406 - Measuring Telomere Length of Placental Mesenchymal Stem Cells from Healthy Full Term Pregnancies After Multiple Passages Using Quantitative PCR

Poster Number: 406
Publication Number: 406.334

Myrna Y. Gonzalez Arellano, Michigan State University College of Human Medicine, Lansing, MI, United States; Hend Mohamed, Pediatrics and Human development, MSU, Lansing, MI, United States; Sherif Abdelfattah, Michigan State University, East Lansing, MI, United States; Hattan Arif, Michigan State University College of Human Medicine, Haslett, MI, United States; Ranga Prasanth Thiruvenkataramani, Michigan State University College of Human Medicine, Lansing, MI, United States; Amal Abdul-Hafez, Michigan State University College of Human Medicine, East Lansing, MI, United States; Mohammed Abdulmageed, Michigan State University College of Human Medicine/Sparrow Hospital Regional Neonatal Intensive Care Unit, East Lansing, MI, United States; Burra V. Madhukar, Michigan State University, E. Lansing, MI, United States; Said Omar, Michigan State University College of Human Medicine, Lansing, MI, United States

Background: Placental Mesenchymal stem cells (MSCs) have multiple applications for tissue regeneration such as prevention of acute lung injury and development of chronic lung diseases in preterm neonates. We have shown previously that placental MSCs from passage 3 and their derived exosomes prevent inflammation and oxidative stress in lung epithelial cells. Telomeres are specific DNA protein structures found at the end of chromosomes that stabilize the genome from degradation. Telomere length (TL) shortening has the potential to impact the efficacy of MSCs. TL is affected progressively with each cell division and once it reaches a critical level, cells undergo apoptosis. Telomeres can also serve as a biomarker of cumulative oxidative stress and inflammation, which may lead to premature advanced biological age. Previous studies have shown that large number of MSCs are required for regenerative therapy. Studies in human bone marrow MSCs have demonstrated TL shortening with decreased replicative capacity after several expansion cycles. 

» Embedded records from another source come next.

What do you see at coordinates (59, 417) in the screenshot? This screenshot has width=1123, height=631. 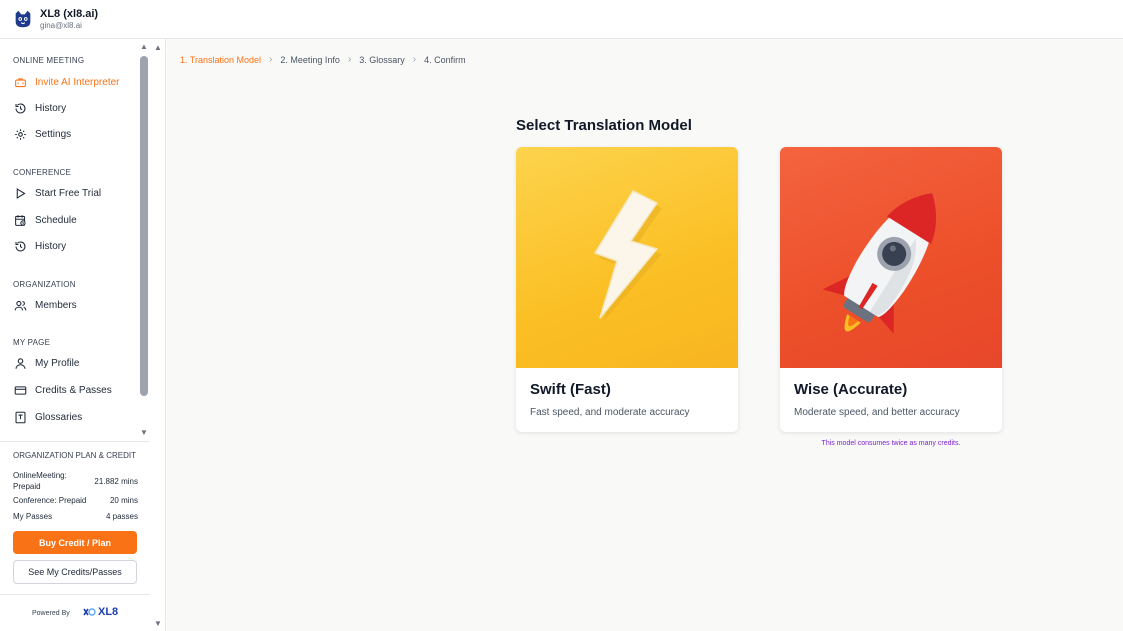 I see `sidebar-item-label: Glossaries` at bounding box center [59, 417].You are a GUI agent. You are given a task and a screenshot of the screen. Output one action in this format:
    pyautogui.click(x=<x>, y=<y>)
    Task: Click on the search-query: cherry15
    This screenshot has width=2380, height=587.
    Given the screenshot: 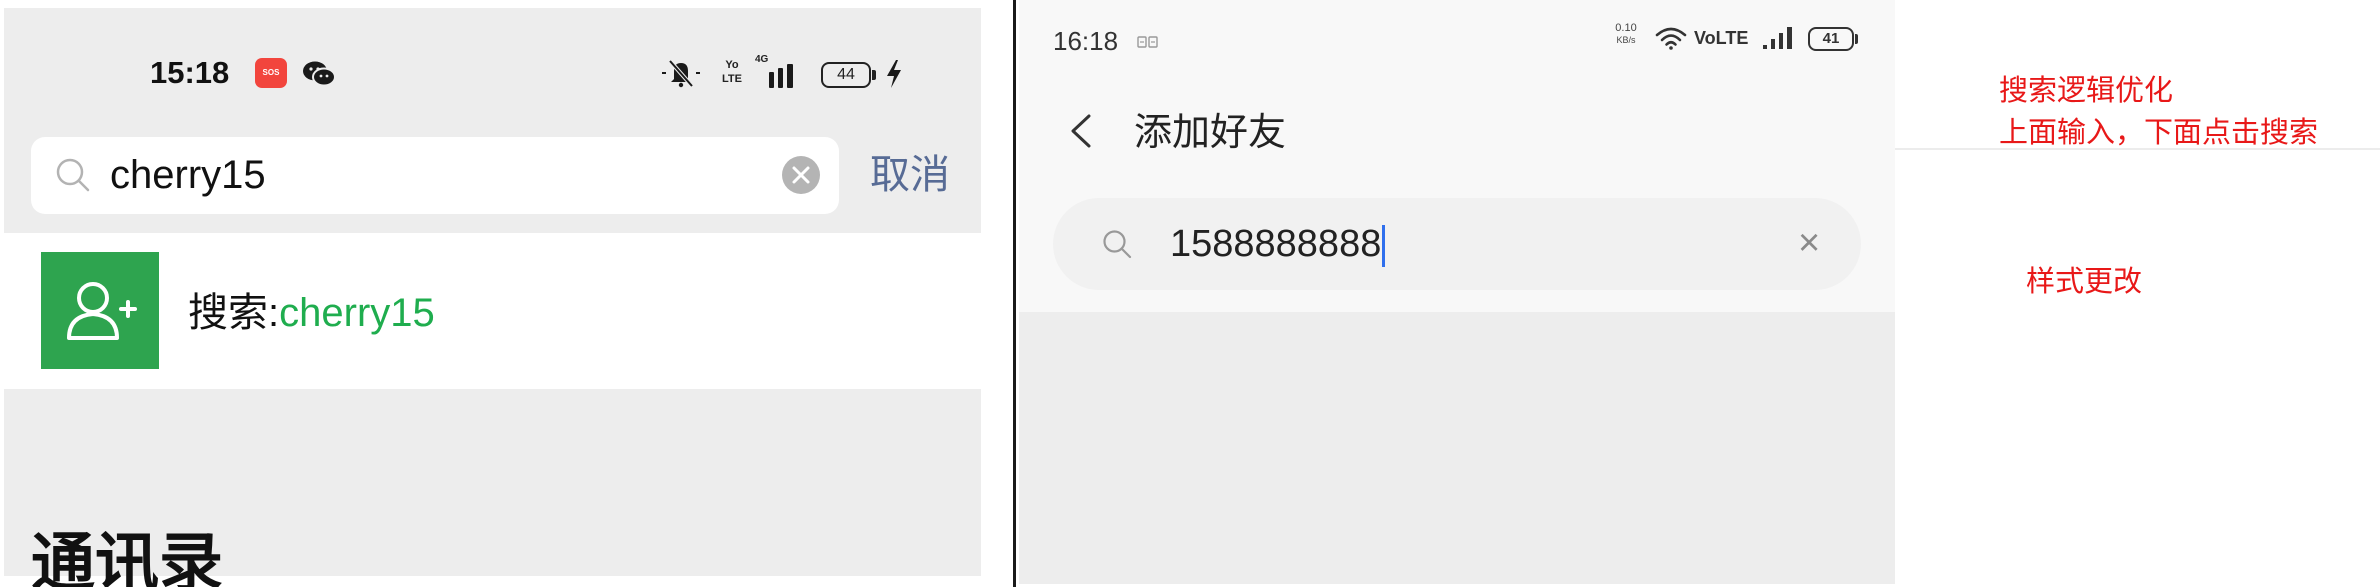 What is the action you would take?
    pyautogui.click(x=188, y=175)
    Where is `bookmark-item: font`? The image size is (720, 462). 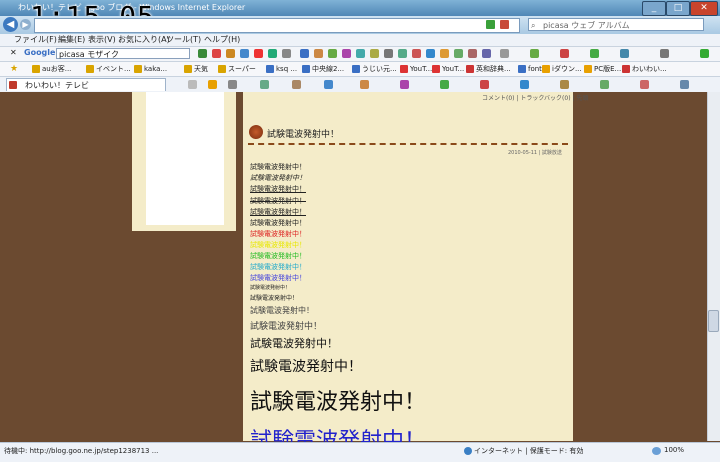 bookmark-item: font is located at coordinates (530, 69). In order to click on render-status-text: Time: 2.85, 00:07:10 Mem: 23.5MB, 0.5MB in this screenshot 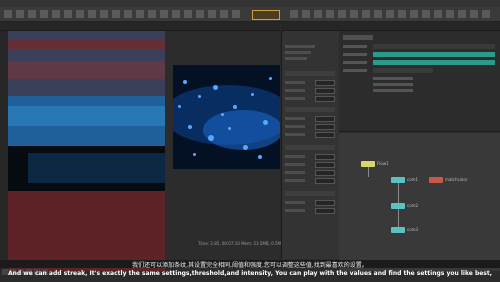, I will do `click(241, 244)`.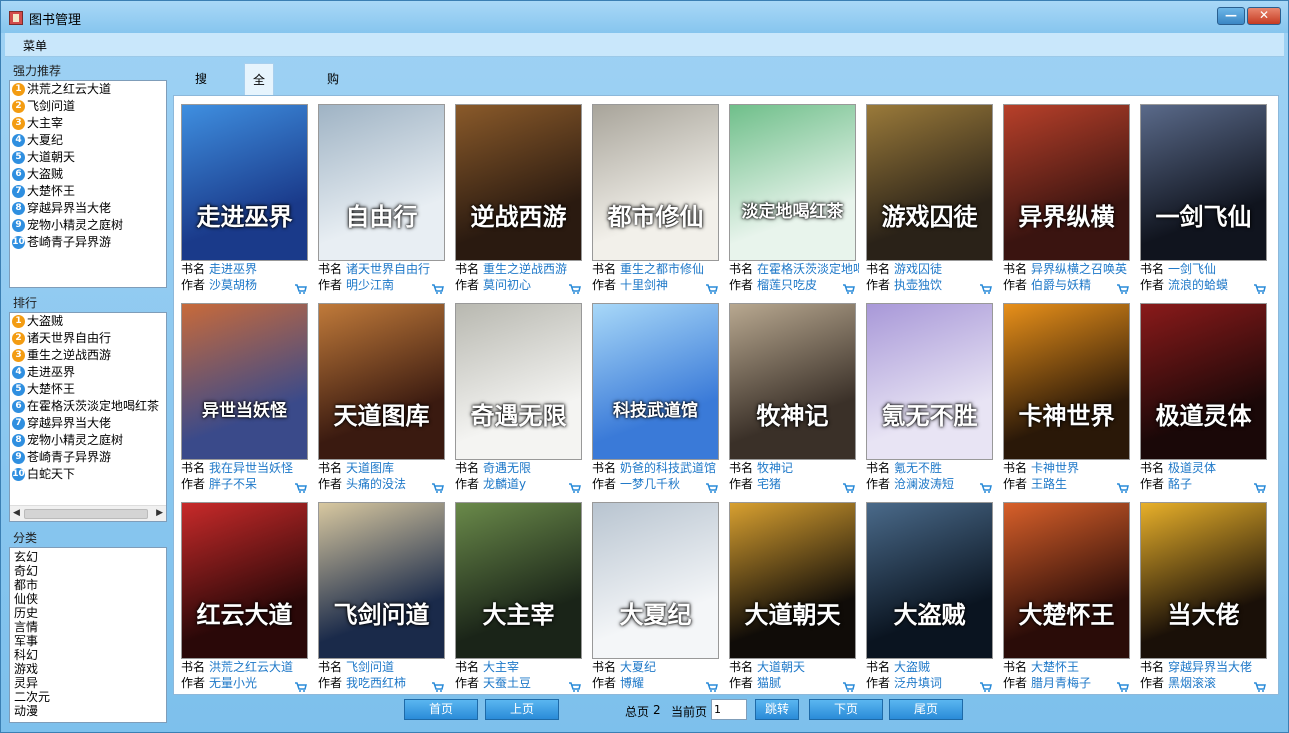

Objective: The objective of the study is to determine whether there is a change in TL through subsequent replicative cycles (passages) in placental chorionic plate (PL) and Wharton jelly (WJ) MSCs. The hypothesis is that there is no change in telomere length in the first 5 passages of MSCs.

Design/Methods: After obtaining consent from mothers with healthy term pregnancies, WJ and PL were used to isolate MSCs and then expanded through passage 5, and characterized by flow cytometry. DNA from MSCs were extracted and TL was measured using qPCR Assay Kit to compare the TL of the cultured cells with the reference cells.

Results: Using flow cytometry, MSCs markers (mean ± SD) were identified; CD73 (98 ± 2 %), CD 90 (97 % ± 3%), CD105 (94 % ± 5%) and CD44 (99 % ± 5%) and the following stem cells markers; OCT4 (12% ± 7%), SOX2 (50 ± 26%). The result of TL of both WJ and PL MSCs are shown in fig1 and 2.  The results demonstrate that there is no significant difference in TL of placenta (P=0.9) and WJ (P= 0.9) MSCs. TL length remained stable through passage 5.

Conclusion(s): Our data demonstrated that there was no significant telomere length shortening after expansion of MSCs though passage 5 and can be effectively used for therapy. Currently further expansion is being done with the goal of expanding up to several more passages. This will help to determine if there is shortening in Telomere Length upon further expansion and up to which passage MSCSs can be effectively used for immune modulation and tissue regeneration.